You are viewing a plain text version of this content. The canonical link for it is here.

Posted to user@beam.apache.org by Jonathan Perron <jo...@lumapps.com> on 2018/10/01 09:44:03 UTC

Fwd: [Need advices] Troubles to create custom PTransform in Python

Hello everybody,

I am new with Apache Beam and I need some advices on own to write 
properly a custom PTransform in Python.

I try to read entities from a PostgreSQL database using SQLAlchemy. I 
followed the examples in the documentation for Pub/Sub 
(https://beam.apache.org/documentation/sdks/pydoc/2.5.0/_modules/apache_beam/io/gcp/pubsub.html#ReadFromPubSub) 
and Datastore 
(https://beam.apache.org/documentation/sdks/pydoc/2.5.0/_modules/apache_beam/io/gcp/datastore/v1/datastoreio.html#ReadFromDatastore).

Here is what I achieved so far:

/class ExtractFromPostgreSQLFn(beam.DoFn)://
//    """//
//    Extract PCollection from PostgreSQL//
//    """//
//
//    def start_bundle(self)://
//        self._session = Session()//
//
//    def process(self, element)://
//        raise NotImplementedError//
//
//    def finish_bundle(self)://
//        self._session.close()//
//
//
//class ReadEntityFromPostgresqlFn(ExtractFromPostgreSQLFn)://
//    def start_bundle(self, arg1, arg2)://
//        self._arg1 = arg1//
//        self._arg2 = arg2//
//
//    def process(self, element)://
//        entities = (//
//            self._session.query(Entity)//
//            .filter(Entity.arg1 == self._arg1)//
//            .filter(Entity.arg2 == self._arg2)//
//            .all()//
//        )//
//        return (self._arg1, entities)/


/class ExtractEntity(PTransform)://
//    """//
//    A ```PTransform``` Extract of the Entity.//
//    """//
//
//    def __init__(self, arg1, arg2="enabled")://
//        """//
//        Inializes ```ExtractEntity```//
//        Args://
//            arg1//
//            arg2//
//        """//
//        if not arg1://
//            raise ValueError("arg1 cannot be empty")//
//
//        self._arg1 = arg1//
//        self._arg2 = arg2//
//
//    def expand(self, pcoll)://
//        """//
//        This is a composite transform involves the following://
//        1. Create a query object //
//        2. Run the query against the database. //
//        """//
//        database_entities = pcoll.pipeline | "Extract datastore users" 
 >> beam.ParDo(//
////ReadEntityFromPostgresqlFn//(self._arg1, self.arg2)//
//        )//
//        return database_entities/

The PTransform is called at the very beginning of my pipeline:

/p = beam.Pipeline(options=pipeline_options)//
//database//= (//
//    p//
//    | "Extract datastore users"/

/    >> ExtractDatastoreUsers(arg1="123456")/

/)/

It keeps raising/AttributeError: 'PBegin' object has no attribute 
'windowing'/.

Please note that it's only a draft (I will extract several entities from 
the database, so the query will not be "hard-coded" but passed as a 
parameter at some point).

I have thus several questions:

1) Does anyone know why what I am trying to achieve is not working ?

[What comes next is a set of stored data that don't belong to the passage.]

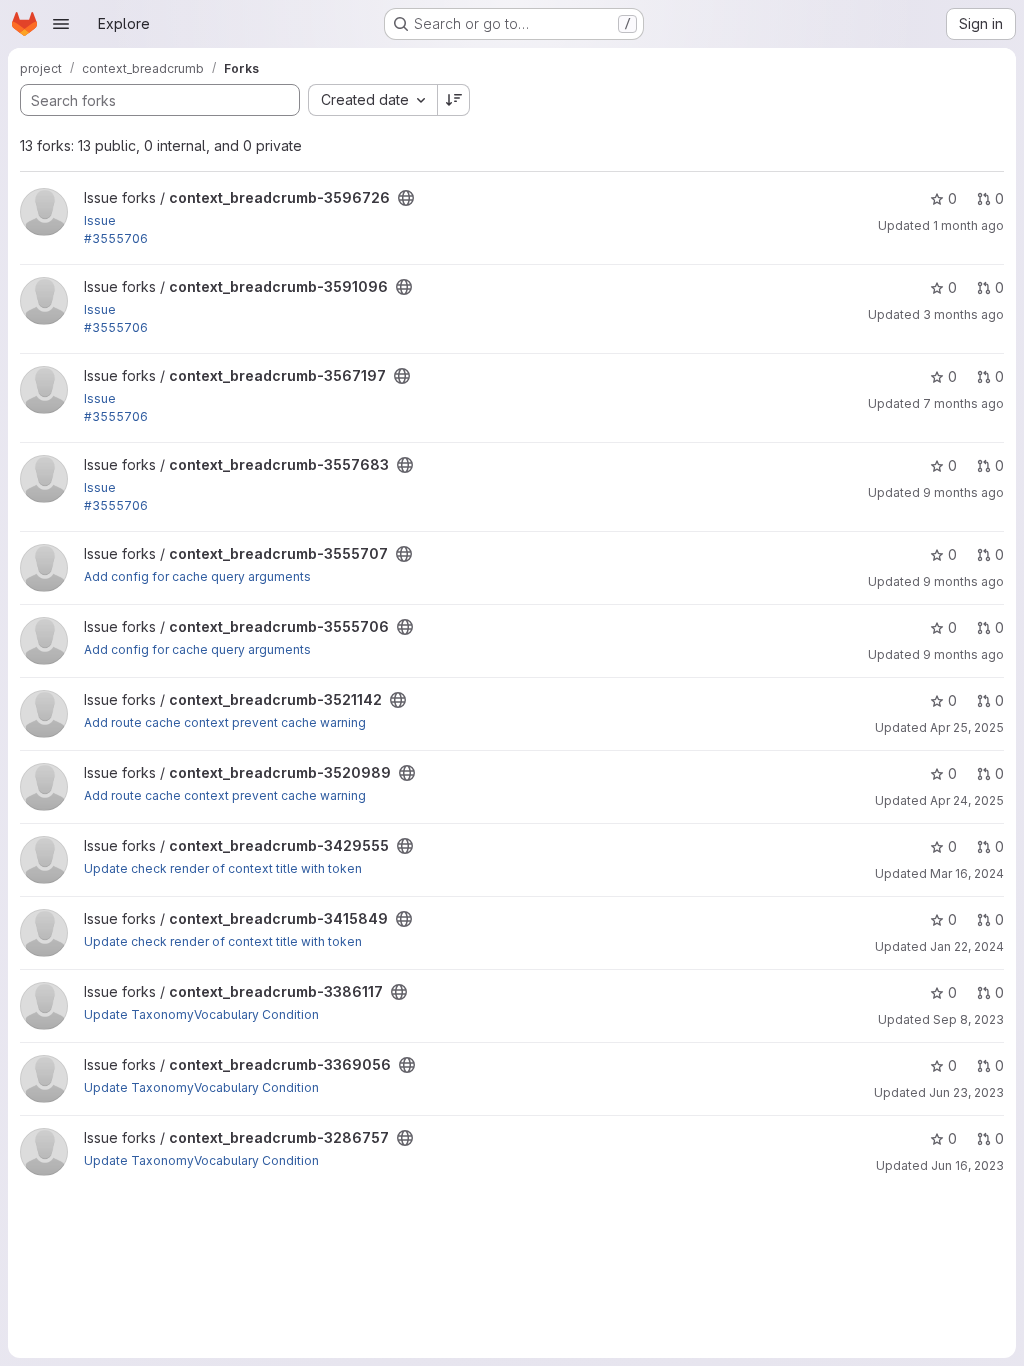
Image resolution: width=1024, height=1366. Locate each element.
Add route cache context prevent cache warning (225, 722)
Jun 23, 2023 (966, 1092)
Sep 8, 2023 (968, 1019)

2) Is this the good way to proceed, i.e. creating a custom PTransform 
which executes ParDo operations, or should I go directly with ParDo 
operations ?

3) Apart from 
https://beam.apache.org/contribute/ptransform-style-guide/#language-neutral-considerations, 
is there a guide on own to proper write a custom PTransform ?

4) Is it better to use the low-level psycopg2 driver here or using 
SQLAlchemy is fine ?

Many thanks in advance for your time and help !

Jonathan

Re: [Need advices] Troubles to create custom PTransform in Python

Posted by Jonathan Perron <jo...@lumapps.com>.

Thank for your answer !

It does somehow go against what is here, 
https://beam.apache.org/documentation/io/authoring-overview/#read-transforms, 
which states that one can also use ParDo operation. So should I remove 
the PTransform and read directly from the database using custom ParDo ?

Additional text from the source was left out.